**Texto del documento:**
***
En octubre, el periodista Guillermo Abril le preguntó a Santiago Calatrava si perseguía la gloria. Su respuesta fue repetir unos versos de Machado. “Entonces, ¿qué busca?”, insistió Abril. “Lo mismo que Machado, botellas de náufrago”, precisó el polémico arquitecto. Es el caso de Mario Rosas, un profesor de literatura, originario de Quezaltepeque, Chiquimula, de quien fui alumno entre 1972 y 1973. Nunca buscó la gloria, a pesar de sus enciclopédicos saberes. Durante dos años, sus alumnos nos acercamos alrededor de 200 escritores de todas las épocas. Como sea, mucho de lo que es mi vida está marcado por su magisterio y su visión del mundo.

Gerardo Guinea Diez

Descubrir a Flaubert, Sthendal, Tolstoi, Octavio Paz, Juan Rulfo, Carlos Fuentes, Alejo Carpentier, entre otros, sembró en muchos, la semilla de la curiosidad intelectual. Pocas personas he conocido que supieran tanto de literatura. Nunca impartió teoría literaria, siempre iba directo a las obras y a los autores. De algún modo, conversaba con ellos y con nosotros, creando un ambiente de empatía y gozo. Esos fueron los ejes que vertebraron su existencia. Sus clases eran una especie de festines burlescos, porque establecía líneas paralelas entre su vasto manejo del conocimiento con anécdotas de su pueblo.

Ahora que ha muerto Mario, creo que el concepto carpe risum (el goce profundo de estar vivo) que a su vez da título al último libro de Ernesto de la Peña, ese gran humanista mexicano, traductor de Valéry, Mallarmé, Novalis, Rilke, bien podría aplicarse a este emérito profesor guatemalteco. De la Peña, transita por la vida y obra de Francois Rabelais, autor que seguramente conocía Rosas.

Su método era sencillo y sin rebuscamientos académicos. Al inicio del año, establecía que para aprobar el curso, cada uno debía leer diez títulos y exponer ante el aula de qué iba la obra. Comentaba, tutelaba, y concluía con nosotros la importancia de la obra, del autor, nada más. Por supuesto, de pronto introducía anécdotas sobre la vida del escritor, sus influencias, sus tormentos y la impronta que dejaron en la memoria de la literatura universal.

Desde agosto teníamos una conversación que nunca se llevó a cabo. Me entusiasmaba verlo después de 43 años y reconstruir algo de esa maravillosa geografía literaria que tan generosamente compartió con veinte muchachos que apenas empezaban a asomarse al misterio y a la esencia del vivir. El poema de Carlos Pellicer, “El canto del Usumacinta”, establece cierto paralelismo con su fe por la palabra y la belleza: “Porque del fondo del río / he sacado mi mano y la he puesto a cantar”. Eso hizo, sacar sus manos para ofrecernos el milagro del verbo y la “rosiclería del acento”, como reza un soneto inédito de Pellicer. También nos dotó de principios y valores más allá del mero hecho literario. Nos señaló con paciencia y sabiduría, lo que bien definía el filósofo español, Francisco Fernández Buey: “Muchos de los derechos de hoy fueron conquistados por perdedores de ayer”.
***
**Fragmento fuente:**
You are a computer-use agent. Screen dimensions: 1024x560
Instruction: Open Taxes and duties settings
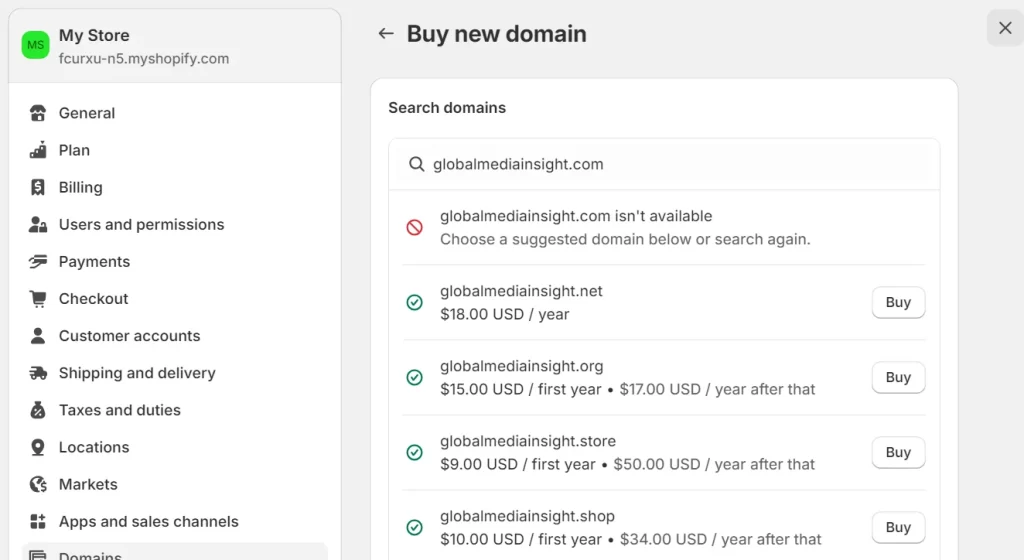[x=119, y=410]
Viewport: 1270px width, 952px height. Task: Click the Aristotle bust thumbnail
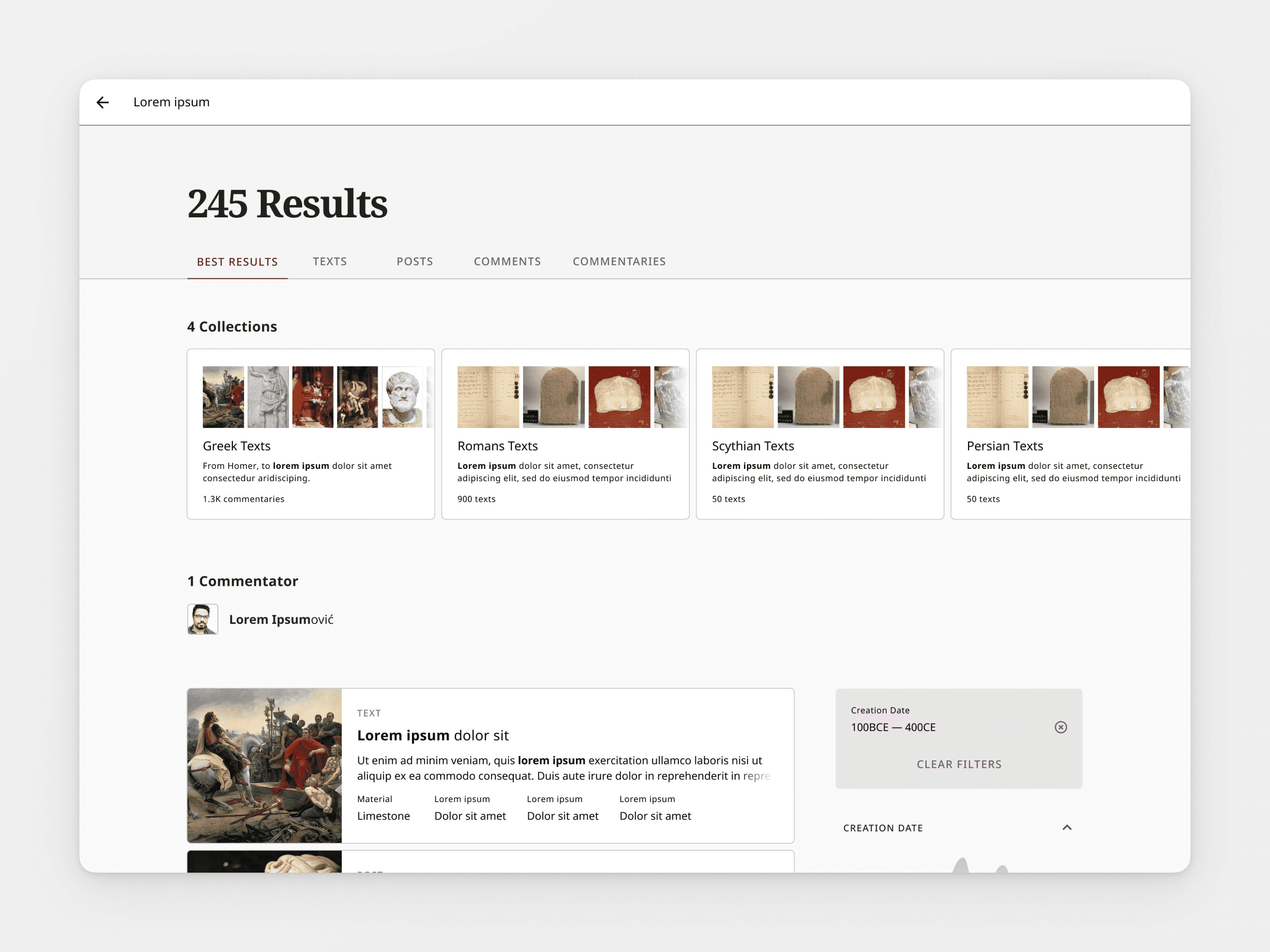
***
**Desafío:**
Indica si cada afirmación concuerda con el texto sobre Mario Rosas, respondiendo sí o no y citando literalmente las palabras del texto que lo deciden.
1. Mario Rosas impartía teoría literaria en sus clases.
2. Para aprobar el curso, cada alumno debía leer diez títulos.
3. Mario Rosas era originario de Quezaltepeque, Chiquimula.

**Respuesta:**
1. No: "Nunca impartió teoría literaria, siempre iba directo a las obras y a los autores."
2. Sí: "cada uno debía leer diez títulos y exponer ante el aula de qué iba la obra."
3. Sí: "originario de Quezaltepeque, Chiquimula"